The primary multi-gigawatt knowledge centre, known as Prometheus, is predicted to return on-line in 2026, Zuckerberg mentioned.
He mentioned one of many websites would cowl an space practically the dimensions of Manhattan (59.1 sq km/22.8 sq miles).
Meta has invested closely in efforts to develop what it known as “superintelligence” – expertise that it mentioned may out-think the neatest people.
The corporate, which has made most of its cash from internet marketing, generated greater than $160bn in income in 2024.
In a publish on his social media platform, Threads, Zuckerberg mentioned Meta was constructing a number of multi-gigawatt clusters, and that one cluster, known as Hyperion, may scale as much as 5 gigawatts over a number of years.
“We’re constructing a number of extra titan clusters as properly. Simply one in all these covers a big a part of the footprint of Manhattan,” he added.
Prometheus will probably be inbuilt New Albany, Ohio, whereas Hyperion will probably be inbuilt Louisiana and is predicted to be totally on-line by 2030, Zuckerberg mentioned.
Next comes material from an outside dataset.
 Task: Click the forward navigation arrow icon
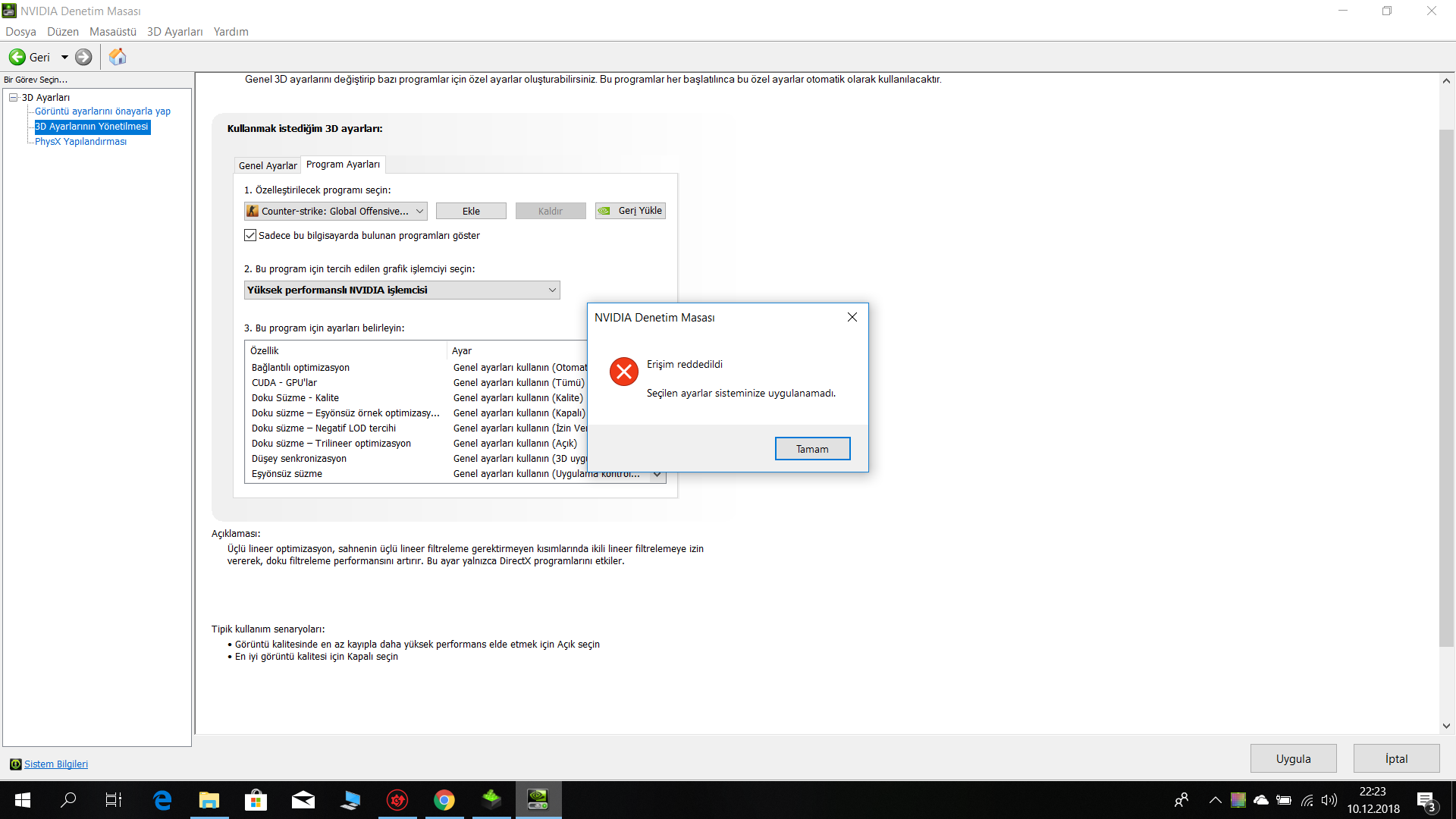pyautogui.click(x=83, y=57)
He mentioned Meta would “make investments a whole bunch of billions of {dollars}… to construct superintelligence” and that the centres had been given “names befitting their scale and influence”.
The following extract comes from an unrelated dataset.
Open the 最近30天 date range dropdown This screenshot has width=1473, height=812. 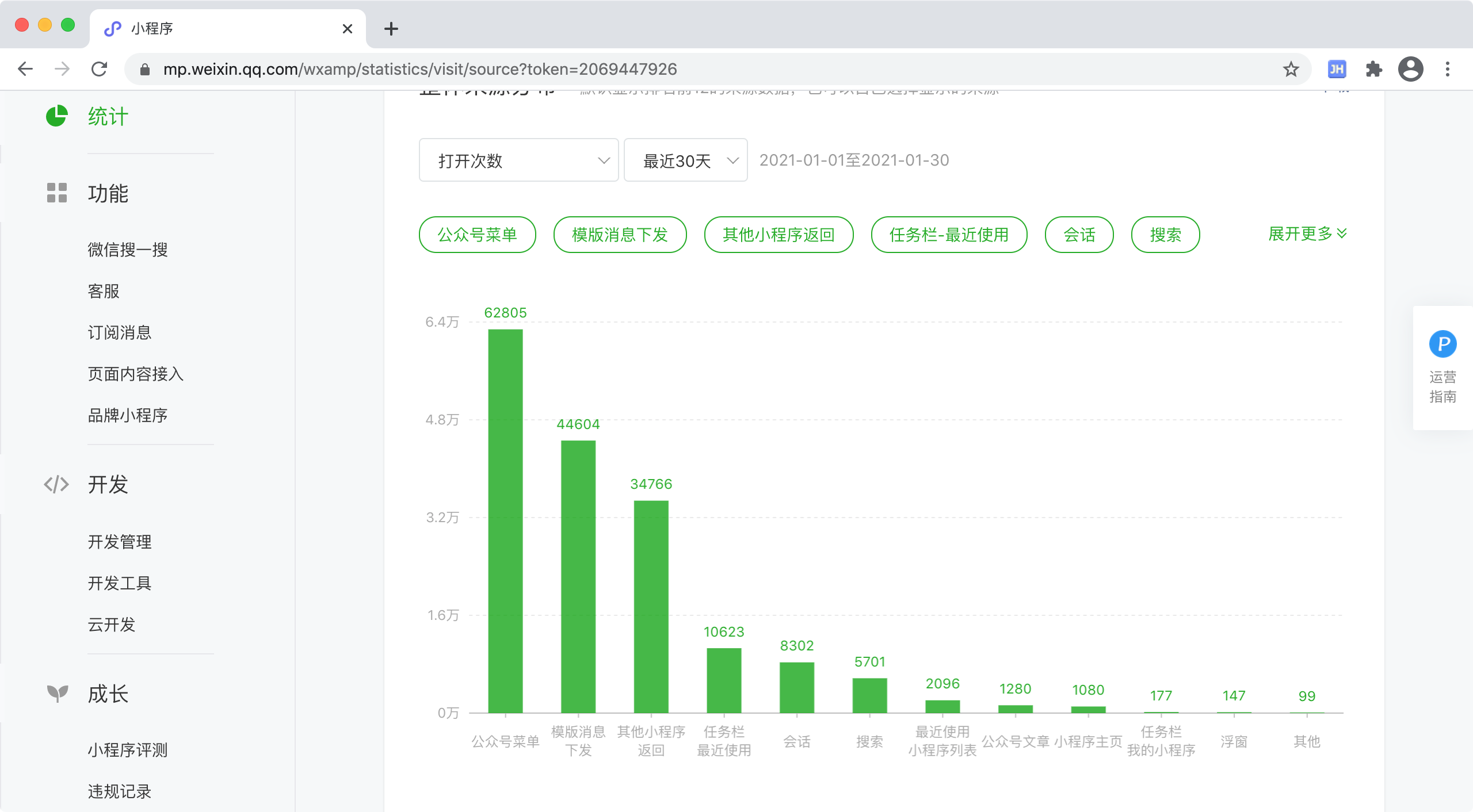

Karl Freund, principal analyst at Cambrian AI Analysis, instructed the BBC, “clearly, Zuckerberg intends to spend his strategy to the highest of the AI heap”.
“The expertise he’s hiring could have entry to a few of the greatest AI {Hardware} on this planet,” Freund added.
Meta shares had been buying and selling 1% greater following the announcement, Reuters information company reported. The inventory has risen greater than 20% up to now this yr.
There are at the very least 10,000 knowledge centres all over the world internet hosting the cloud – distant servers that retailer digital info – with most of them situated within the US, adopted by the UK and Germany.
AI-driven knowledge centres are extraordinarily power and water intensive. One examine estimates that these centres may eat 1.7 trillion gallons of water globally by 2027. A single AI question – for instance, a request to ChatGPT – can use about as much water as a small bottle you’d buy from the corner shop.